───── Stored data

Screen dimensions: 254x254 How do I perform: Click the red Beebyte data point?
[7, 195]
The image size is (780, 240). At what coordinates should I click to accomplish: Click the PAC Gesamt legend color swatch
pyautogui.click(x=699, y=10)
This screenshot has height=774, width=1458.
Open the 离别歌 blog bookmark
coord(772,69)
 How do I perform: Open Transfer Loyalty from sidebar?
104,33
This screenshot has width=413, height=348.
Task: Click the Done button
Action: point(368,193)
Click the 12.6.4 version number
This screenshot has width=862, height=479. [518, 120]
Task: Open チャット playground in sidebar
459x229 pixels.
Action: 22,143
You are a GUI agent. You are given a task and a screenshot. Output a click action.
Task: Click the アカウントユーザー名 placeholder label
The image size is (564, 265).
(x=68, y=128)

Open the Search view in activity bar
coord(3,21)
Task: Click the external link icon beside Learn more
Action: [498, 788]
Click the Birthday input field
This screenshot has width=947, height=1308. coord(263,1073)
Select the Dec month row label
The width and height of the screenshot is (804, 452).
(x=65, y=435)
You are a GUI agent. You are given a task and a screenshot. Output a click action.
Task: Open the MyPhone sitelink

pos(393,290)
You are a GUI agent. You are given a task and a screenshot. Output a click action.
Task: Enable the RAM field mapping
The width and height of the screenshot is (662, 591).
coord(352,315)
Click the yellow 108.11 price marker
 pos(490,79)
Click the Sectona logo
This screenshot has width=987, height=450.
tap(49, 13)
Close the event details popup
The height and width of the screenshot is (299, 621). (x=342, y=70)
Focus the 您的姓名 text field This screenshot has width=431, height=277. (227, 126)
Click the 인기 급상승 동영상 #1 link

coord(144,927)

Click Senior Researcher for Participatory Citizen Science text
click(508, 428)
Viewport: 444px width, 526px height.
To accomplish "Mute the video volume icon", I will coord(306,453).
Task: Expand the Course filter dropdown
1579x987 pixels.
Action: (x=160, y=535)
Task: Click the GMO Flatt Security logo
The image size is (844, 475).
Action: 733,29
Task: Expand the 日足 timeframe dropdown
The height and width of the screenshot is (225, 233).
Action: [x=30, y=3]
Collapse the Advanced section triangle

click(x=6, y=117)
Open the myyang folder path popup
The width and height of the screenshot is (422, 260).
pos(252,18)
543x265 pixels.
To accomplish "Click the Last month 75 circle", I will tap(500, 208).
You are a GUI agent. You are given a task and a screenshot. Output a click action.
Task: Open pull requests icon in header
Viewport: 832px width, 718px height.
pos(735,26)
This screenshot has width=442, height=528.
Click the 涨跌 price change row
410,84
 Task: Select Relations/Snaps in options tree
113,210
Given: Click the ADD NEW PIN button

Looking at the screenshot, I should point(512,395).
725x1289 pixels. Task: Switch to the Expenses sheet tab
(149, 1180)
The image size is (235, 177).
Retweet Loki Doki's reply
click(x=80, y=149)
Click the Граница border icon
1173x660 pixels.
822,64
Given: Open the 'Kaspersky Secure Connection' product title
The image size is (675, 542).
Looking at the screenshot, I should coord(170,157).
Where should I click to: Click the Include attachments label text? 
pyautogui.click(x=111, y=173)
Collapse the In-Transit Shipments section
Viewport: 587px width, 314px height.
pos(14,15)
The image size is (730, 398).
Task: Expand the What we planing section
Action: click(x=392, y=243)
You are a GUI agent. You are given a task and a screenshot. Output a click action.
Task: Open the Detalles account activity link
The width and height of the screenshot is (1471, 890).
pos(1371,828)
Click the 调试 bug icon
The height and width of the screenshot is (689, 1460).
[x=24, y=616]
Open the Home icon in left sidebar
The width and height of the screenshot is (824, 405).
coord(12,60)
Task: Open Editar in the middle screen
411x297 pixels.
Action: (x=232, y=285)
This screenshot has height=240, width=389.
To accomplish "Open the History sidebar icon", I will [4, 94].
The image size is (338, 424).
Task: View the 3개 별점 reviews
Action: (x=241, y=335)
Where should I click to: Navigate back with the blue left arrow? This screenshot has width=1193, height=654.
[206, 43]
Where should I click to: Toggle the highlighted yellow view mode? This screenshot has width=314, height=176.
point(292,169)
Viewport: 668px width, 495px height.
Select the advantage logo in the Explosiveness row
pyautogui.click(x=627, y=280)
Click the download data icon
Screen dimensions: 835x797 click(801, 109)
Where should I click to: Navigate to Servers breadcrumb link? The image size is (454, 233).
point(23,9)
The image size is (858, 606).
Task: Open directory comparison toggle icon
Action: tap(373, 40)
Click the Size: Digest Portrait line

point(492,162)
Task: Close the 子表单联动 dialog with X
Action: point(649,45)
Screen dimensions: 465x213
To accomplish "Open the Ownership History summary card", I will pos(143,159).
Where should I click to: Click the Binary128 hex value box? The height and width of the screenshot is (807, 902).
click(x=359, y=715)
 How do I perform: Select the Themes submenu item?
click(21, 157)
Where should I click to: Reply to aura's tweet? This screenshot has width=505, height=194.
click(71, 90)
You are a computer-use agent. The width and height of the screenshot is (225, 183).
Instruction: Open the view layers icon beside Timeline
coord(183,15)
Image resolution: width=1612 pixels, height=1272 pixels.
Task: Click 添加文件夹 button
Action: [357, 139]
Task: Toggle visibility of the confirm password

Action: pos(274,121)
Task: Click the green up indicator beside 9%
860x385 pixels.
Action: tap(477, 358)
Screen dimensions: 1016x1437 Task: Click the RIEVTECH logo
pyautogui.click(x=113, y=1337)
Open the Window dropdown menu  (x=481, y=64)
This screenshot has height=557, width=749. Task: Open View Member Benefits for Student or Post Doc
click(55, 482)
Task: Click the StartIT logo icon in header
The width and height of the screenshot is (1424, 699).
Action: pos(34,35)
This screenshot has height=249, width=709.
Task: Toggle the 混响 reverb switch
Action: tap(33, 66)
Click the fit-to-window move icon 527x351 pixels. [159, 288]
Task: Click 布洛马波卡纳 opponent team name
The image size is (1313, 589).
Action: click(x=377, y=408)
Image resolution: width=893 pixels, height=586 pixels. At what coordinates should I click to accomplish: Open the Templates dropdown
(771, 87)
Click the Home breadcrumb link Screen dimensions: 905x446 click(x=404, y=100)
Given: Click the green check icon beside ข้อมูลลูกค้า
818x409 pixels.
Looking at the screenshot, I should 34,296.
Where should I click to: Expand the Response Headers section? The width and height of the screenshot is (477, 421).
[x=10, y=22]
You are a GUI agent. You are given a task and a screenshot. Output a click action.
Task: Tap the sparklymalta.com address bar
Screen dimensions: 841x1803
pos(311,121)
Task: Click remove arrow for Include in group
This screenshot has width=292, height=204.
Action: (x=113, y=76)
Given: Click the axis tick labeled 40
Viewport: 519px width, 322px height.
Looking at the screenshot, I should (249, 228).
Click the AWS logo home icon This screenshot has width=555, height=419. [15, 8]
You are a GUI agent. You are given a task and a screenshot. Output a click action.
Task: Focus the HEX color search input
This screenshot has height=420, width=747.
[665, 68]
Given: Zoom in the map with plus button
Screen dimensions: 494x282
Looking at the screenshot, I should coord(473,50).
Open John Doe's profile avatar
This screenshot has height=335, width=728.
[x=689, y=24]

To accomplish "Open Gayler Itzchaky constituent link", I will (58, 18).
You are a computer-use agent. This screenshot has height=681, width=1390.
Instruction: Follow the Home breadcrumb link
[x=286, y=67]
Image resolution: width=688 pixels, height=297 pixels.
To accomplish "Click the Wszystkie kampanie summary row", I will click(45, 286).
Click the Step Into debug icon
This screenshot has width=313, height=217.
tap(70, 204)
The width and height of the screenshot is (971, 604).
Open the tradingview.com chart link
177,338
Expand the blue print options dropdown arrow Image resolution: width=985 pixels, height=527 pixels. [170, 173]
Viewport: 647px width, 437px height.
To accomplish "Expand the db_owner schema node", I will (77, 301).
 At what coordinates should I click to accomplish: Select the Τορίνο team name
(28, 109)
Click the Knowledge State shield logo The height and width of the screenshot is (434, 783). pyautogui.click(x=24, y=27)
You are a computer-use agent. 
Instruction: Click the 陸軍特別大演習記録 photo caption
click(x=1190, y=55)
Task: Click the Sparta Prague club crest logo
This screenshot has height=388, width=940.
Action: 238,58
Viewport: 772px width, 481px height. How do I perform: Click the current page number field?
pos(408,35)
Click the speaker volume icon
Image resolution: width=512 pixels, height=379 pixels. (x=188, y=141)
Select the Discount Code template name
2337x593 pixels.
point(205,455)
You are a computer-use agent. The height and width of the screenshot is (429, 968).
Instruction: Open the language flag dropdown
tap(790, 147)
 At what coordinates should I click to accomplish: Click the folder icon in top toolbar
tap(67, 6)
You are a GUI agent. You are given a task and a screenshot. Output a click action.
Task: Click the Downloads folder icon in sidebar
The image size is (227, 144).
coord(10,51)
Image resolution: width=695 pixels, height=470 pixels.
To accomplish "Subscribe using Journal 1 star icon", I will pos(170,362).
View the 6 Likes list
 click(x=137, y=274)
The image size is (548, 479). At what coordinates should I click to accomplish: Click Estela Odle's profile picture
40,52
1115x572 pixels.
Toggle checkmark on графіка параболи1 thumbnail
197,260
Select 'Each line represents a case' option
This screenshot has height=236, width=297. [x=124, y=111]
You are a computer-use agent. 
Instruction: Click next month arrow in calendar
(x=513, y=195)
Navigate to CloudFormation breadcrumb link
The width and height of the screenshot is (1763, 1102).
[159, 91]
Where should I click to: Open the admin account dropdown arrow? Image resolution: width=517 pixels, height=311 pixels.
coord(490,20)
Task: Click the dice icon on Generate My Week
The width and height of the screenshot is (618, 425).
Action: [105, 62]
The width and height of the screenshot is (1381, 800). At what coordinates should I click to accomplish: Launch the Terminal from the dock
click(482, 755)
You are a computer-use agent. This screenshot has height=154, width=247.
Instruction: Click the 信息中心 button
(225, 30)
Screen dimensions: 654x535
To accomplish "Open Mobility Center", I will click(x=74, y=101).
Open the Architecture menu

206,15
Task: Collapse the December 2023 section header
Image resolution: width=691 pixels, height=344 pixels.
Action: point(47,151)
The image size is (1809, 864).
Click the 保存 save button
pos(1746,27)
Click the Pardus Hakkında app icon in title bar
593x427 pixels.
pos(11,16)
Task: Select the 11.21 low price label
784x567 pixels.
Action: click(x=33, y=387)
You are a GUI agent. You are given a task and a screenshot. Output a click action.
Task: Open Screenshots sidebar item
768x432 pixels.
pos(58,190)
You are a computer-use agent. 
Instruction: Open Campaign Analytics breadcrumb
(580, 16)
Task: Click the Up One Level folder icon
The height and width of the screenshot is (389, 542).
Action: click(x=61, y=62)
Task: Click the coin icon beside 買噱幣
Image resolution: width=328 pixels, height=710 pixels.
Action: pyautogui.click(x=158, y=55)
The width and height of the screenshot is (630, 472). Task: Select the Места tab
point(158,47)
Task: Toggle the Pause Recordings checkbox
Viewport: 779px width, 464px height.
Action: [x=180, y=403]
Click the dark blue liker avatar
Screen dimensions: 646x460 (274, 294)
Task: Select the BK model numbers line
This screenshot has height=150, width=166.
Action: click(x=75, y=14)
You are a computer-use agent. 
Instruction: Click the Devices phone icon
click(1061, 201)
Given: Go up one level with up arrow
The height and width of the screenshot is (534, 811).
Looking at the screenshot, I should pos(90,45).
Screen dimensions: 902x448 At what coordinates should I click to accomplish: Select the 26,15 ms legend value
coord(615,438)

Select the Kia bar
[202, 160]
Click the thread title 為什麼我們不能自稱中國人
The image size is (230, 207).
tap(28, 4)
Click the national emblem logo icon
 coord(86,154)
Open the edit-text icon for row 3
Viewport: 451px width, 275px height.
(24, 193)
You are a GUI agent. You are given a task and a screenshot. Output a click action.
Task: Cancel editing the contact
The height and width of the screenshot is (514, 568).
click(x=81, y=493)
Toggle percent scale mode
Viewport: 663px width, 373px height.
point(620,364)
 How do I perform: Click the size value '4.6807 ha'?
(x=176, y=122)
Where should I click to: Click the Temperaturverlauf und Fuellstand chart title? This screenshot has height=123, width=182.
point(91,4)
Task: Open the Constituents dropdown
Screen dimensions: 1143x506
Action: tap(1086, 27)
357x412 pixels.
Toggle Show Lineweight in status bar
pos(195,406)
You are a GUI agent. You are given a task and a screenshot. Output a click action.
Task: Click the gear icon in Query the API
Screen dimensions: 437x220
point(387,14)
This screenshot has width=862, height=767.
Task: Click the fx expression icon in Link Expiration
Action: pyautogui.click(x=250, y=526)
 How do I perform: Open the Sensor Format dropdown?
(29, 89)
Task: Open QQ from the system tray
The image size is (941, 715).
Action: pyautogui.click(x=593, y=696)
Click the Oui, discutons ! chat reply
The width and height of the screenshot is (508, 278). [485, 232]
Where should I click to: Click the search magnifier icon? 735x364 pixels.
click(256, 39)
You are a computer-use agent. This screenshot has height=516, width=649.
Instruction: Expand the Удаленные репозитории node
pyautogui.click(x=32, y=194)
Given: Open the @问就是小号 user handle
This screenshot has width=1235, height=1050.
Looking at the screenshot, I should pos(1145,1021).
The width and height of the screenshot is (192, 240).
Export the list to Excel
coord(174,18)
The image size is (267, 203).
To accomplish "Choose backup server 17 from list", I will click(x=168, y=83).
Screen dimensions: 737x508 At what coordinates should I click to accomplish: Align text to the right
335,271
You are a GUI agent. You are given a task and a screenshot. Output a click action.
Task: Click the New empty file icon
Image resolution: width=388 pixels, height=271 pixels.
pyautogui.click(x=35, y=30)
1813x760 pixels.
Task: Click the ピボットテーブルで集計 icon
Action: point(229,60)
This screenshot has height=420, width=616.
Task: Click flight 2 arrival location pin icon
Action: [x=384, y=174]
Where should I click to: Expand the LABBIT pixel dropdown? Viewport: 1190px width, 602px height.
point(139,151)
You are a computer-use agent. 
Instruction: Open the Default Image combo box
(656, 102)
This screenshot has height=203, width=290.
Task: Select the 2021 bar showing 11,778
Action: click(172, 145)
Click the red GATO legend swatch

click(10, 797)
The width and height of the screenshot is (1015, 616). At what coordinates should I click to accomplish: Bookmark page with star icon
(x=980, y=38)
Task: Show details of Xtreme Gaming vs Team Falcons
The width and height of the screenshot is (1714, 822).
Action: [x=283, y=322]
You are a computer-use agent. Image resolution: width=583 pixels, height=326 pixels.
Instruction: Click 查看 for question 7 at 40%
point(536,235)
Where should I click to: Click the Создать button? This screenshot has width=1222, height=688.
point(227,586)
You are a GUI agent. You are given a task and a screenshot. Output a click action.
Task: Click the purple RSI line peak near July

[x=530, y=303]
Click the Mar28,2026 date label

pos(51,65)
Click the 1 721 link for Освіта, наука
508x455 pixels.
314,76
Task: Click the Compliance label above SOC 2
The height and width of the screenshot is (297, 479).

──────────

- Work instructions:
Take the records above and return, word for word, only the lines that fall from the line with "The height and width of the screenshot is (689, 1460)." to the line with "This screenshot has height=240, width=389.", both of them included.

- Result:
The height and width of the screenshot is (689, 1460).
[x=24, y=616]
Open the Home icon in left sidebar
The width and height of the screenshot is (824, 405).
coord(12,60)
Task: Open Editar in the middle screen
411x297 pixels.
Action: (x=232, y=285)
This screenshot has height=240, width=389.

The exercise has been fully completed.